The link is full of amateur pseudo-science that sounds impressive and logical but actually doesn't stand up to any analysis. Your first clue is when he admits he's not an expert and then proceeds to claim that air rushing under the car pulls air from the engine by via the Venturi effect (it doesn't, it is Entrainment as described the the Bernoulli principle, of which the Venturi effect is a small subset).

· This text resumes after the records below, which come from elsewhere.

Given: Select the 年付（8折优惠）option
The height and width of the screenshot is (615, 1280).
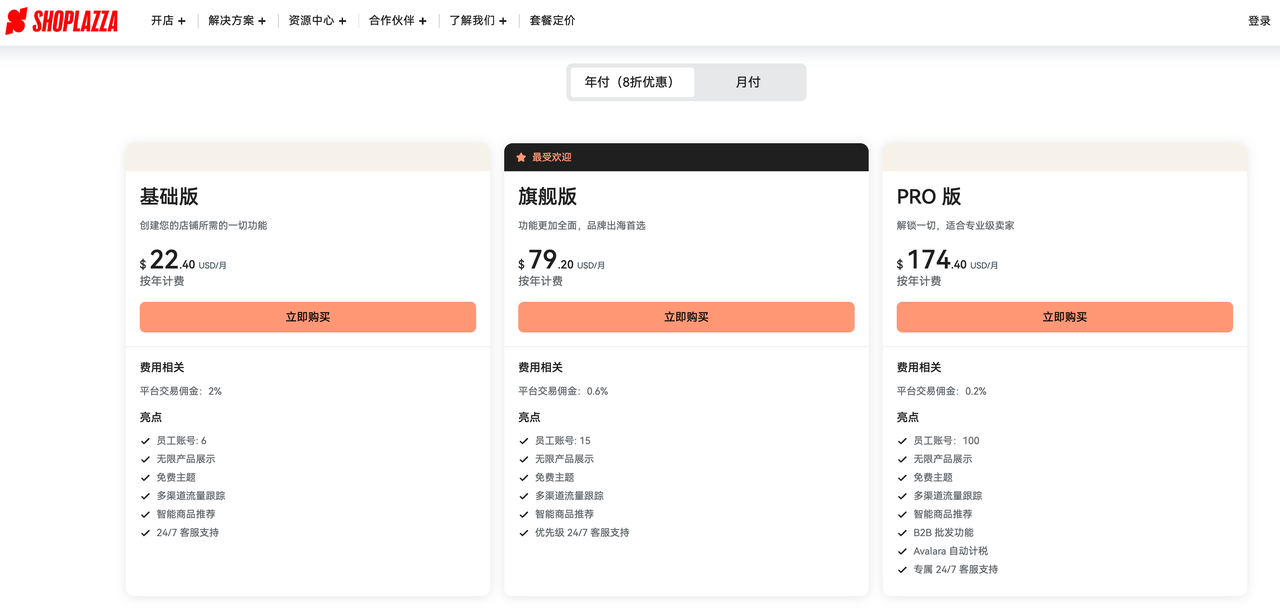Looking at the screenshot, I should pos(632,82).
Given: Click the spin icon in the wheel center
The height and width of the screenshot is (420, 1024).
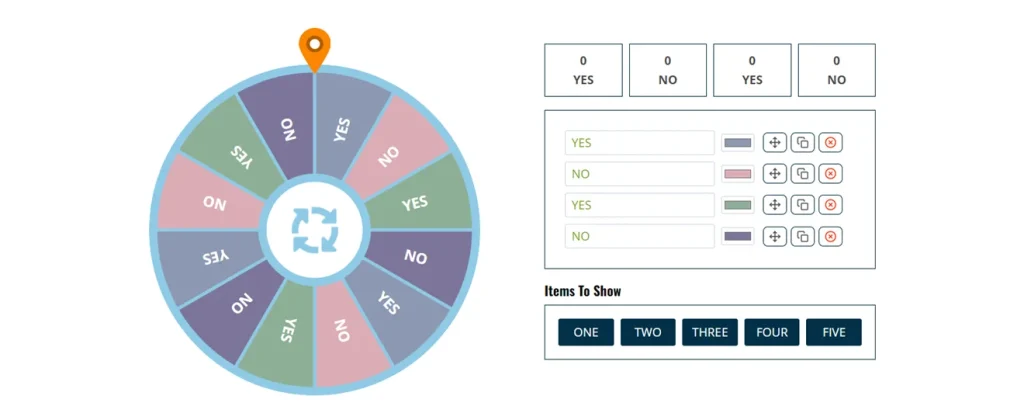Looking at the screenshot, I should [x=315, y=230].
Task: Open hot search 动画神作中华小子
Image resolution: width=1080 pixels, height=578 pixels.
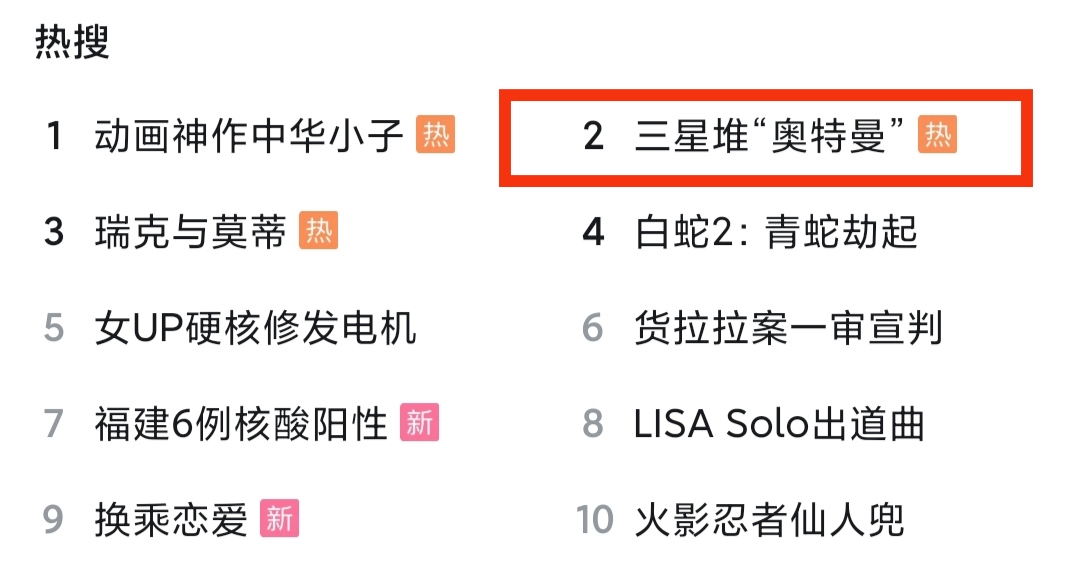Action: coord(249,135)
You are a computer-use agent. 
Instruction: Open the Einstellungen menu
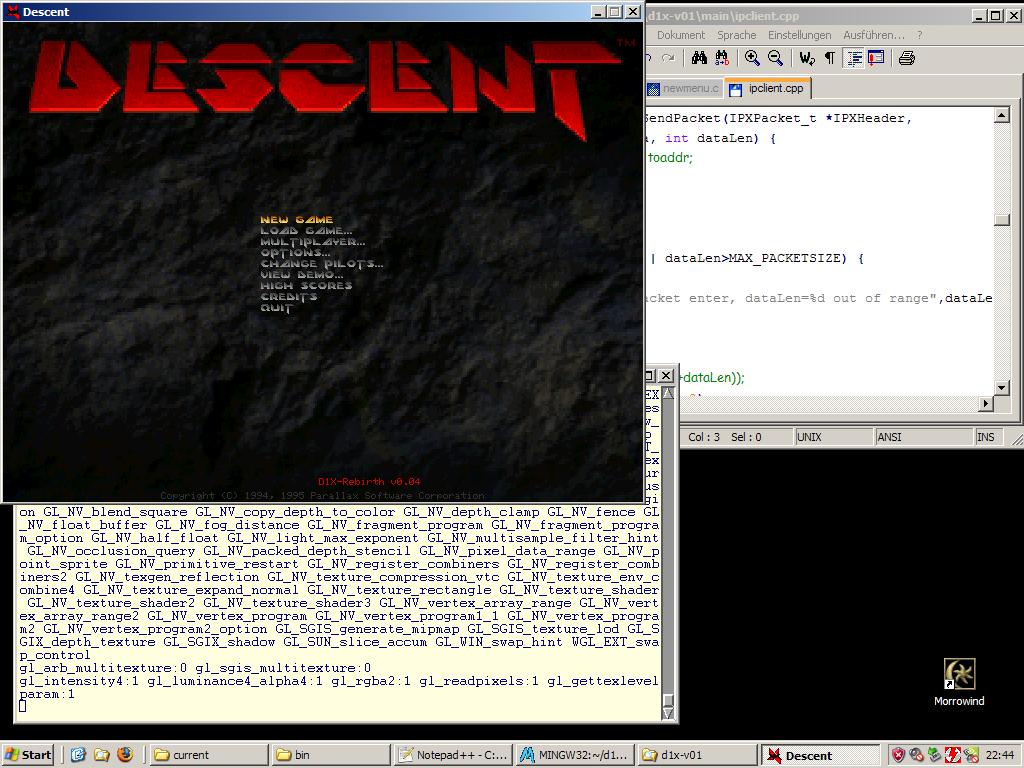point(799,35)
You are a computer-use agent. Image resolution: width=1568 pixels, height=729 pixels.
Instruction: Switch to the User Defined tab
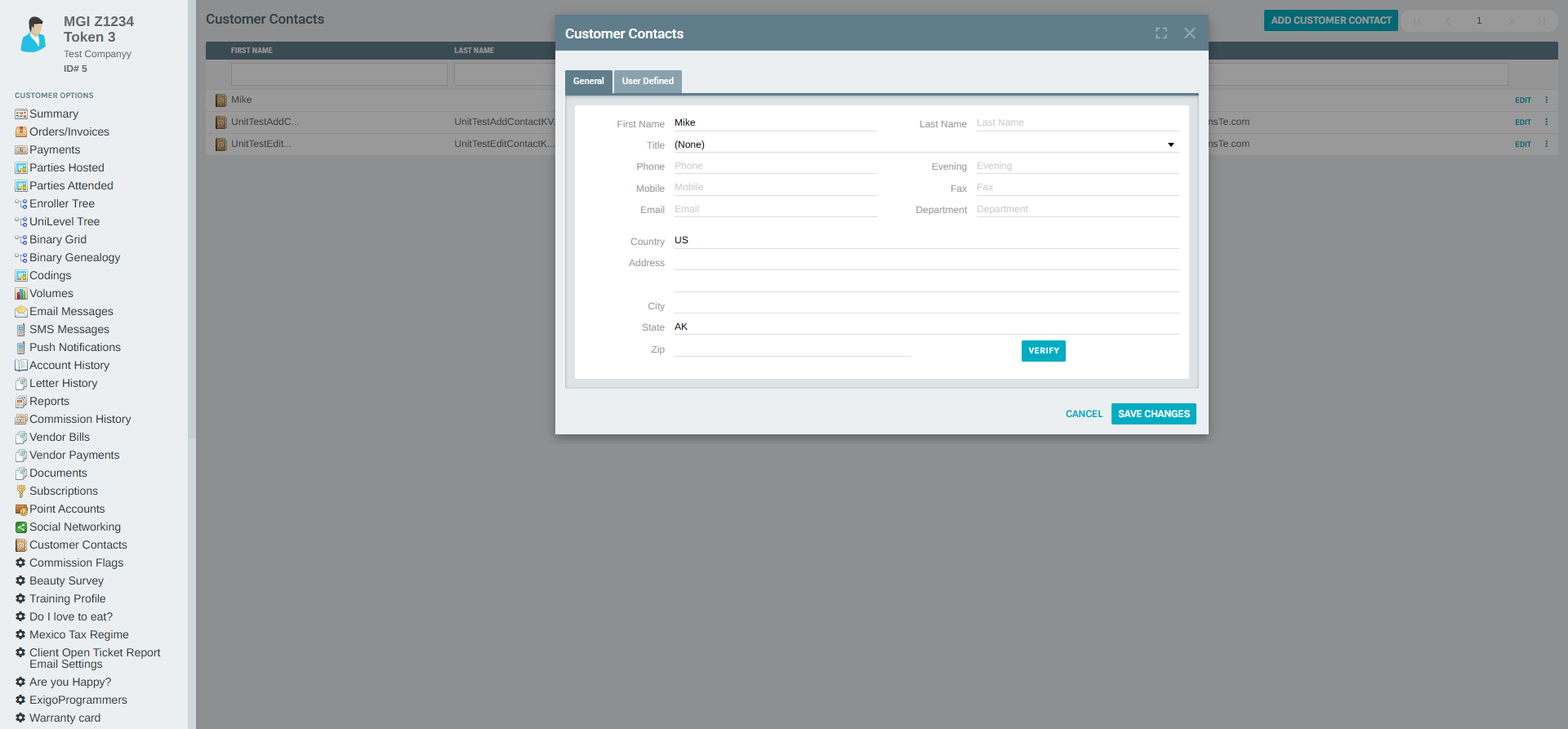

Whilst it is true that a high pressure area forms where air gets dammed by the windscreen, to comes down to the design as to where that high pressure area occurs. On an older vehicle, like Ste's Viva, that high pressure area will be at the base of the screen. On a more modern vehicle where the wipers live in a little trough nestled behind the trailing edge of the bonnet, the high pressure area forms higher up (the entire idea being that airflow is directed above the wipers for a cleaner flow and less wind noise). Thus this trough area becomes a low pressure area (compared to the areas around it), plus you have the airflow over the top of the trough providing further entrainment of air (in just the same way as the chap in your link says the air is drawn out of the undertray). Adding stand-offs to Ste's Viva would yield some of this effect, but less successfully.
So air is pushed into the front of the engine bay at pressure, pumped full of heat energy via the heat exchangers and engine itself, and is then drawn out by air entrainment via any route it can take into cooler, faster flowing air.
The diagram you posted shows a NASCAR that isn't designed to have wipers and therefore has a completely smooth transition from the trailing edge of the bonnet to the base of the screen, so yes, for that car, the high pressure area would live there.
To summarise, if you painted a Pikes peak car mole brown, put it on tank tracks and jacked up the bonnet hinges it could qualify on pole in the Belgian Grand Prix whilst being the logical choice to replace the VW Scirocco.
Rich B wrote: ↑Tue Aug 07, 2018 1:04 pm
To summarise, if you painted a Pikes peak car mole brown, put it on tank tracks and jacked up the bonnet hinges it could qualify on pole in the Belgian Grand Prix whilst being the logical choice to replace the VW Scirocco.
FFS - just how dumb are you?
Only if you buy it on finance from a dealer!! And then have to pay a fortune to hand it back to buy a car that doesn't work because #YOLO and heir apparent.
Rich B wrote: ↑Tue Aug 07, 2018 1:04 pm
To summarise, if you painted a Pikes peak car mole brown, put it on tank tracks and jacked up the bonnet hinges it could qualify on pole in the Belgian Grand Prix whilst being the logical choice to replace the VW Scirocco.
FFS - just how dumb are you?
Only if you buy it on finance from a dealer!! And then have to pay a fortune to hand it back to buy a car that doesn't work because #YOLO and heir apparent.
This is another one (with a flush bonnet and no trough) that also shows that the high pressure area is higher up the screen than the trailing edge of the bonnet:
Is this not completely dependant on the car and speed it runs at ?
Surely what happens with the air at 100mph is different to 150 ?
Also, don't some cars have issues getting air out of the engine bay?
I fitted a 300mm X 300mm louvred panel in my 500e under tray and it runs noticeably cooler on B-Roads because of it. It also cools down after being in traffic much cooler which says to me it needed air sucking out from underneath.
I'm sure I remember seeing a test on this very thing on a forum somewhere, someone with Googlefu may be able to find it.
I’ve never seen a race car or supercar with raised bonnet hinges which is about all the evidence that I need to know that they probably don’t work very well.
Sounds like people think it makes them into professional drifters who are trying to cool their cars down whilst waiting their turn to go out and do skids.
That’s obviously why this fwd Corsa driver has done it.
Rich B wrote: ↑Tue Aug 07, 2018 1:04 pm
To summarise, if you painted a Pikes peak car mole brown, put it on tank tracks and jacked up the bonnet hinges it could qualify on pole in the Belgian Grand Prix whilst being the logical choice to replace the VW Scirocco.
Logical but too late, they replaced it with the T-Roc
Wrt to sitting under the bonnet line or the like, you used to be able to get a spoiler for the rear of the bonnet for mk3 Golfs for that effect.
Last edited by nuttinnew on Tue Aug 07, 2018 4:57 pm, edited 1 time in total.
Can’t we just get Beany to vape one of his contraptions and blow over a few cars? It will be just like a wind tunnel and we can see the cold hard reality.